**Activity:** State how many lines in the listing below include the word "Select", and add nothing besides the number.

-- Input data follows --

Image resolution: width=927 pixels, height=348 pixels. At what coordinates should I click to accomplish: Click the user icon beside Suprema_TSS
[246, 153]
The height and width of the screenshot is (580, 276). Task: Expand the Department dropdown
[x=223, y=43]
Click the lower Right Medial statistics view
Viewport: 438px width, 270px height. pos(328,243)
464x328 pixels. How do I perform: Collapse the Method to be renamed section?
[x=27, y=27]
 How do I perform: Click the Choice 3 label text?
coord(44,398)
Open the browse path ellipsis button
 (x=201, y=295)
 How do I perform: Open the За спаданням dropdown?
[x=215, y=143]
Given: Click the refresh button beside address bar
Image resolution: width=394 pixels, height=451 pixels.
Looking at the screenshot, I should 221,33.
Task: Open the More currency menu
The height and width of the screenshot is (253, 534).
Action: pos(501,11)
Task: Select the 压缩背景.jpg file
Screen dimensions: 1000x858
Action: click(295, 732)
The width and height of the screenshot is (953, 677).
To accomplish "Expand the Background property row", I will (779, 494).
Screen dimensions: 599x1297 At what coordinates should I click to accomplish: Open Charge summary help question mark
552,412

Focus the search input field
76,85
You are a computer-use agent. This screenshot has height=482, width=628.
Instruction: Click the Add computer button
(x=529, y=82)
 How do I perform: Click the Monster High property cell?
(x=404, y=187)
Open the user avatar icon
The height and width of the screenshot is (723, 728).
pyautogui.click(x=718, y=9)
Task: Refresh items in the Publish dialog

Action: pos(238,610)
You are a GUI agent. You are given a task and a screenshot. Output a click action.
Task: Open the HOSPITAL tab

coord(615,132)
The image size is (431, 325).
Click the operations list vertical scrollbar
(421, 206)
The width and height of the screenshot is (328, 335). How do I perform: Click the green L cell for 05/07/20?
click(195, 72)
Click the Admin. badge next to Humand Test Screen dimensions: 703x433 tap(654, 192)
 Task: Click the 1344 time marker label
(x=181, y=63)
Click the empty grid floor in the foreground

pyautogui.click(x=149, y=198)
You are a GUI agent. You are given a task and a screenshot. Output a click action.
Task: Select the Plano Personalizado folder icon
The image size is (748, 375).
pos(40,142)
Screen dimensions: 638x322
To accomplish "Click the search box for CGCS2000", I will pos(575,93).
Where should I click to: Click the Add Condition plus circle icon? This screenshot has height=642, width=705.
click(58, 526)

-- Input data concluded --

**Answer below:** 2